Alternating Benadryl and Doxylamine for Sleep: Not Recommended
Alternating diphenhydramine (Benadryl) and doxylamine for sleep is not advisable and should be avoided entirely. Both are antihistamines with similar mechanisms of action, anticholinergic properties, and side effect profiles, making alternation between them pharmacologically pointless and potentially harmful 1.
Why This Practice Should Be Avoided
Lack of Efficacy Evidence
- OTC antihistamines have very limited evidence supporting their efficacy for insomnia treatment, particularly for long-term use 1.

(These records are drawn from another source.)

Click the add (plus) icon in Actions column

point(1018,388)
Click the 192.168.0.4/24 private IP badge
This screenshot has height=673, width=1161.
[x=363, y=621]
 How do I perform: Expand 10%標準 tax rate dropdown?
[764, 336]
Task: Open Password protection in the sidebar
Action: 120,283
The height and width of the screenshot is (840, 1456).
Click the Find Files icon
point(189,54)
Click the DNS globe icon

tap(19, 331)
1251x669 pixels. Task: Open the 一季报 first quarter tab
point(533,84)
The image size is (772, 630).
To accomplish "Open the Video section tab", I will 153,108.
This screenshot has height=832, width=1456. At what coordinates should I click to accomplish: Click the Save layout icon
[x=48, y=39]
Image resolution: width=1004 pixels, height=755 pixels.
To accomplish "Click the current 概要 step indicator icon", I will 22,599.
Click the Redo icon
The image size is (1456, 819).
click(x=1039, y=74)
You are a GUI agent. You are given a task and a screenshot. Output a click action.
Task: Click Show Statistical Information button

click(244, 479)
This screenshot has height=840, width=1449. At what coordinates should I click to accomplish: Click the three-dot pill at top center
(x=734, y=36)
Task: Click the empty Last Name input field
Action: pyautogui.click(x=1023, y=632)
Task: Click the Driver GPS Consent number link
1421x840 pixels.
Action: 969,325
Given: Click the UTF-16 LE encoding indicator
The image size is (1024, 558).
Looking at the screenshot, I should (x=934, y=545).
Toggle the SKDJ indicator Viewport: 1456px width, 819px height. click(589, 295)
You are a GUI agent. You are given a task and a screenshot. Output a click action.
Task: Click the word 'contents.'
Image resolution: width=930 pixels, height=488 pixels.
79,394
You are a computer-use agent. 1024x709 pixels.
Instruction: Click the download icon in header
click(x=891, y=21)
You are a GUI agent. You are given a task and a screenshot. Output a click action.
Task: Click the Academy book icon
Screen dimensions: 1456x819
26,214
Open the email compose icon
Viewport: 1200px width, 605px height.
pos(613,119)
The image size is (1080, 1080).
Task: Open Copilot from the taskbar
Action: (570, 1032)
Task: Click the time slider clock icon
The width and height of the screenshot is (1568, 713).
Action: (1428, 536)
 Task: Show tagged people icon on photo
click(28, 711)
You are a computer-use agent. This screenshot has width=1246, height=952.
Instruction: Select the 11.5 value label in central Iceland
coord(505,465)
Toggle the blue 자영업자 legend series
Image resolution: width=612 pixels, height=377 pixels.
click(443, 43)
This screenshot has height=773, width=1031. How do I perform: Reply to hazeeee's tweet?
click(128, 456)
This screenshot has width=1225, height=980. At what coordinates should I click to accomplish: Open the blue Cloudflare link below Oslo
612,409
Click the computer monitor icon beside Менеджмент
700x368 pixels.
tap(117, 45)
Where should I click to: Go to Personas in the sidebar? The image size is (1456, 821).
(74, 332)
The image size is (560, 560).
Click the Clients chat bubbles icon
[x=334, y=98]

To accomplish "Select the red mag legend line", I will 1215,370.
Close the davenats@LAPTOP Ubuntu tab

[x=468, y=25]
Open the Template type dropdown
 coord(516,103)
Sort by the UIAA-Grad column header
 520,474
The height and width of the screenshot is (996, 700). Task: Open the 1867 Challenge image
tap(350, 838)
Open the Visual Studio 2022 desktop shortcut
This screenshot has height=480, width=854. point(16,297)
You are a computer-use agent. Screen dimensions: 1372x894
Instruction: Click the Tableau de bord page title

- The American Academy of Sleep Medicine explicitly states that the efficacy of OTC sleep medications containing antihistamines is "not well established" 1.
- A systematic review found that diphenhydramine and valerian "lack robust clinical evidence supporting efficacy and safety" 2.
- Guidelines from multiple organizations do not recommend antihistamines or herbal supplements for chronic insomnia due to lack of efficacy and safety data 1, 3.
Significant Safety Concerns
- Both diphenhydramine and doxylamine carry serious anticholinergic risks including daytime sedation, delirium (especially in older patients), memory disorders, falls, fractures, and impaired psychomotor performance 1, 4.
- The 2015 Beers Criteria explicitly recommends that individuals 65 years or older avoid use of both diphenhydramine and doxylamine due to their classification as potentially inappropriate medications 5.
- The VA/DOD Clinical Practice Guidelines made a "weak against" recommendation specifically for diphenhydramine in chronic insomnia 1.
- Anticholinergic properties can cause cognitive impairment, urinary retention, constipation, and confusion, particularly problematic in elderly patients and those with advanced illness 1.
No Pharmacological Rationale for Alternation
- Alternating between two antihistamines provides no therapeutic advantage since both work through the same H1-receptor antagonism mechanism 4.
- This practice does not reduce tolerance development, as both agents affect the same receptor systems 4.
- The strategy merely exposes patients to the adverse effects of two different anticholinergic agents rather than one 1.
What Should Be Done Instead
First-Line Approach
- Cognitive Behavioral Therapy for Insomnia (CBT-I) should be the initial treatment for chronic insomnia, as it has been shown to be more effective than pharmacotherapy in the long term 3.
- Stimulus control therapy has similar efficacy to benzodiazepines with longer-lasting effects and no adverse effects 4.
If Pharmacotherapy Is Necessary
- Short-to-intermediate acting benzodiazepine receptor agonists (zolpidem, eszopiclone, zaleplon) or ramelteon are recommended as first-line pharmacological options 1, 3, 6.
- Low-dose doxepin (3-6 mg, not the OTC antihistamine dose) is a second-line option with demonstrated efficacy for sleep maintenance 3.
- If melatonin is considered, prolonged-release formulations in older individuals show the most consistent beneficial effects on sleep onset and quality 2, 7.
Critical Warnings
- Any pharmacotherapy should be used for the shortest period possible at the lowest effective dose 1, 6.
- Avoid combining sedative medications with alcohol or other CNS depressants due to additive psychomotor impairment 1.
- Regular follow-up is essential to assess efficacy, monitor for adverse effects, and determine ongoing need for medication 3, 6.
Special Populations
- In elderly patients, antihistamines pose particularly high risks for falls, cognitive impairment, and delirium and should be strictly avoided 1, 5.
- More than half of older adults taking OTC sleep aids use potentially inappropriate medications containing these antihistamines, often unaware of safety risks 5.
- For women of childbearing age, while doxylamine data during pregnancy are reassuring, the risk-benefit must be carefully discussed 4.